Run Gram–Schmidt on the columns of a matrix A and something tidy falls
out. Collect the orthonormal vectors as the columns of Q, and the
projection coefficients you subtracted as an upper-triangular R, and
you get A = QR. This QR decomposition is one of the
workhorses of numerical linear algebra — it's how computers solve
least-squares
problems stably, and part of how they find eigenvalues.
-
Order matters. Processing the vectors in a different order gives a
different orthonormal basis — same span, different vectors. Gram–Schmidt is not
unique; the first vector's direction is always kept exactly, and everything after it bends
around that choice.
-
Subtract the projection onto every previously-fixed vector, not just the last
one. Miss one and \mathbf{u}_k won't be perpendicular to all of them.
-
Don't forget the final normalise step — orthogonal is not the same as
orthonormal until each vector has length 1.
-
A zero leftover is a diagnosis, not a bug. If some
\mathbf{u}_k comes out as the zero vector, every direction it had
was already covered by the earlier ones — the original list was
linearly
dependent all along, and Gram–Schmidt just caught it for free.
A 3-D character or camera needs three mutually perpendicular axes — right,
up, and forward — to know which way it's facing.
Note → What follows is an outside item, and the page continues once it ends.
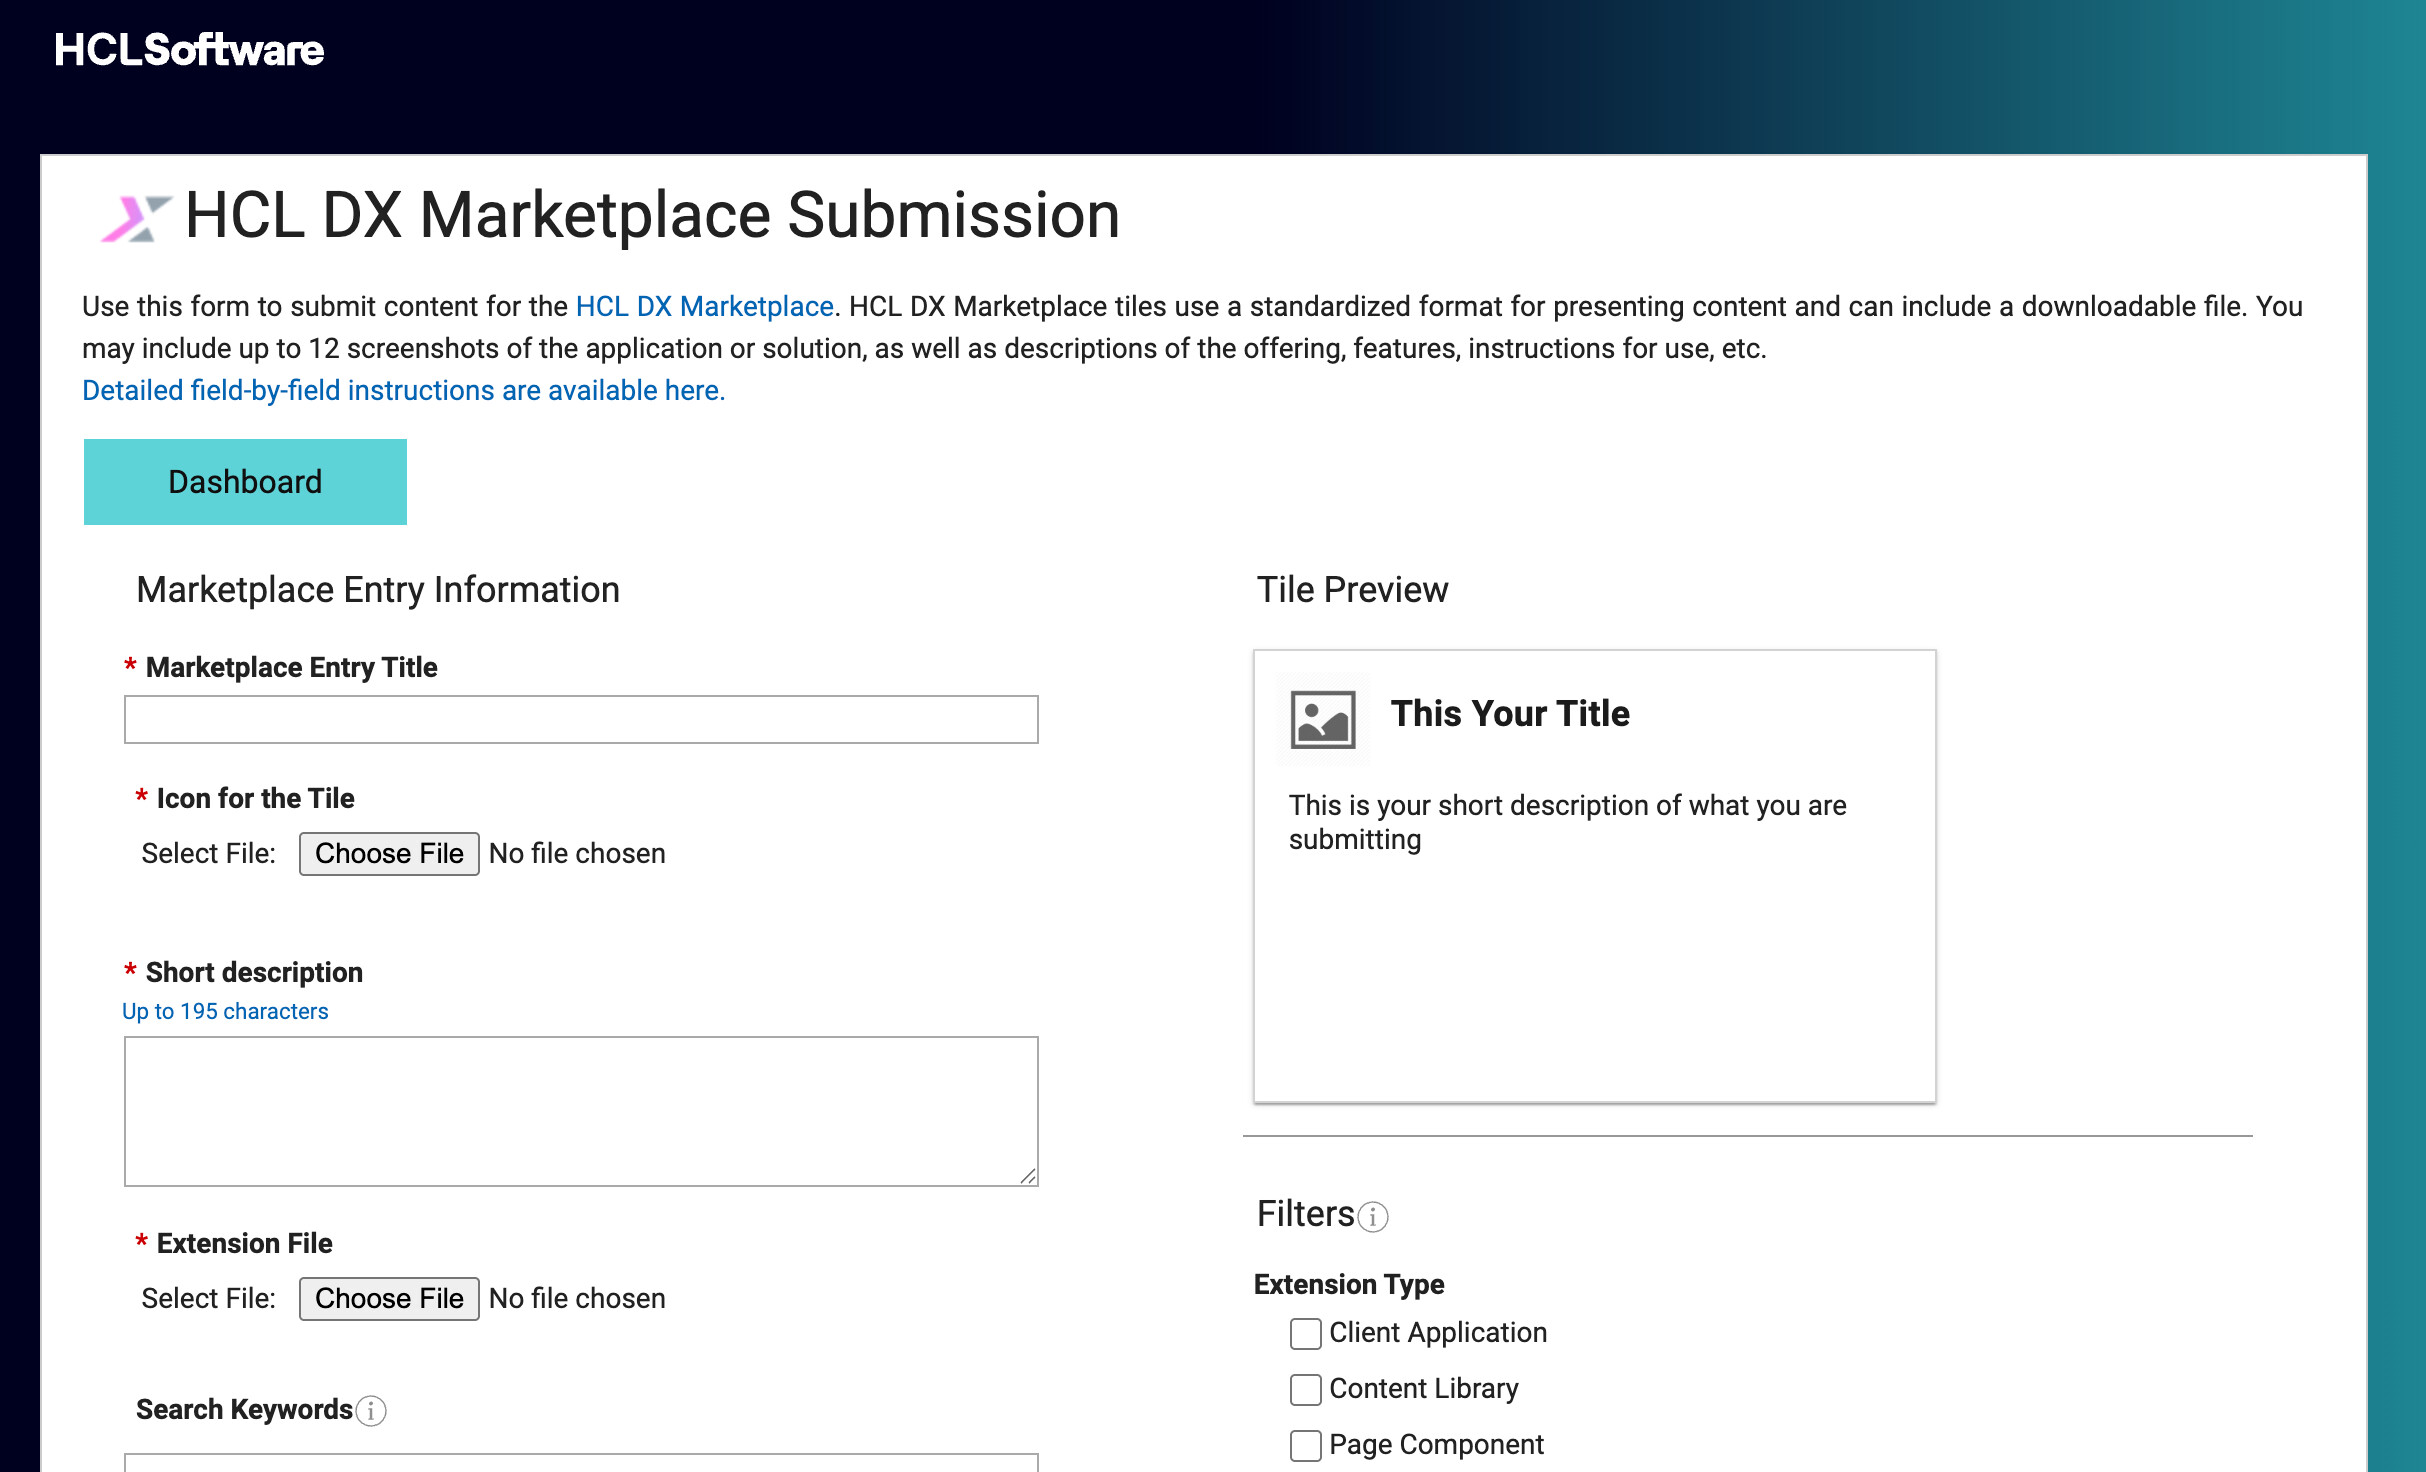
Task: Enable the Content Library checkbox
Action: click(1305, 1389)
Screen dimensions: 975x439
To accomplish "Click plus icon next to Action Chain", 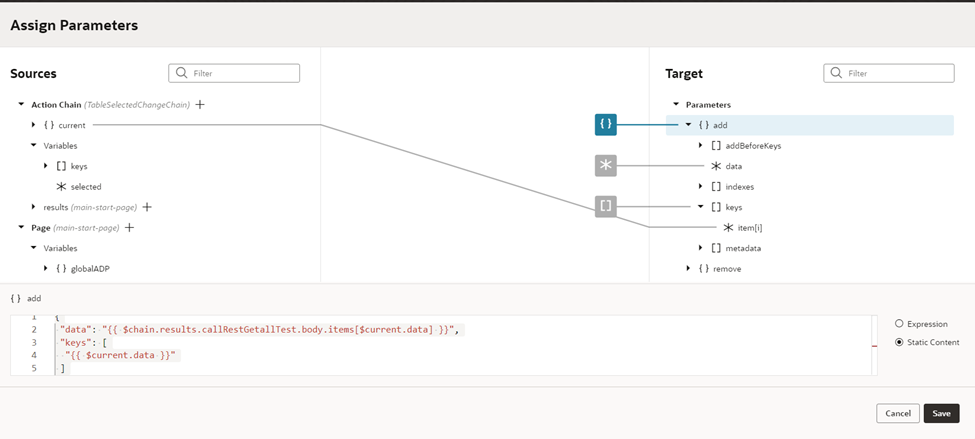I will pos(200,104).
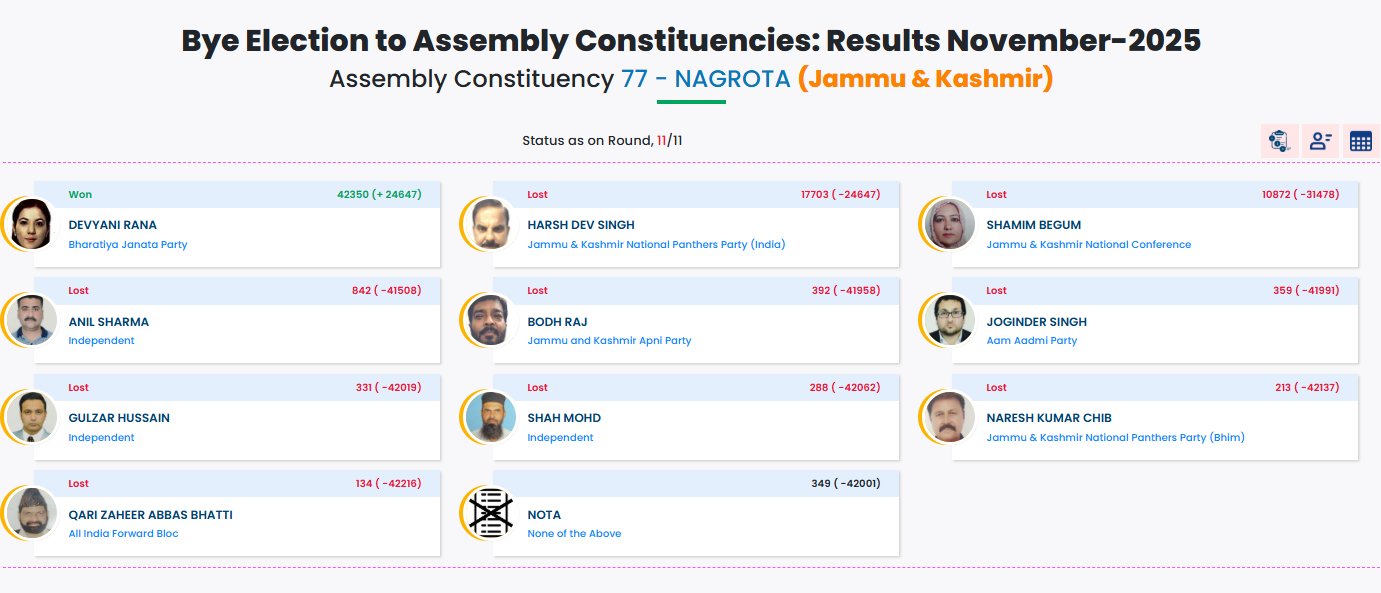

Add up small rotations frame
after frame, though, and floating-point rounding slowly nudges those three axes out of true:
"up" stops being quite perpendicular to "forward," and the character's view subtly warps.
The fix is Gram–Schmidt, run once a frame: keep forward fixed, subtract its projection
from the drifting up vector to force a right angle again, then take the cross product
of the two to rebuild a perfectly perpendicular right. Three vectors go in slightly
skewed, three come out exactly orthonormal — a tiny piece of linear algebra quietly running
every frame so the world never looks like it's leaning.